[What to produce] Please retype all of the entries that follow, leaving the images out.

Stored records
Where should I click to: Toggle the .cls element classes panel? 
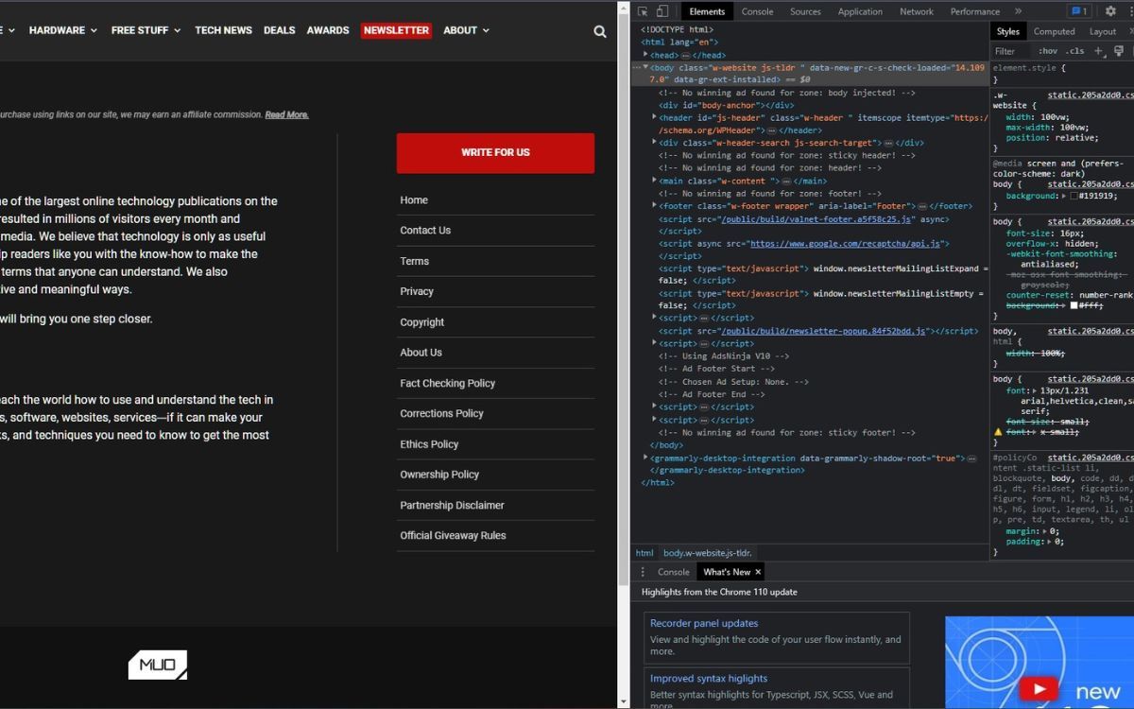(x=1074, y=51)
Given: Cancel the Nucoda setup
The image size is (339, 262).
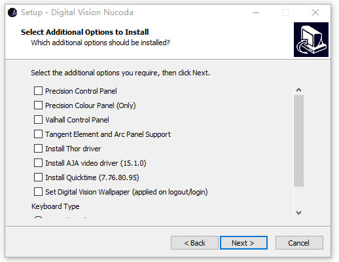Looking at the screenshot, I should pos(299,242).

[Response to this exercise]
Where should I click to: Toggle the .cls element classes panel? 
(x=1074, y=51)
Given: Cancel the Nucoda setup
The image size is (339, 262).
Looking at the screenshot, I should pos(299,242).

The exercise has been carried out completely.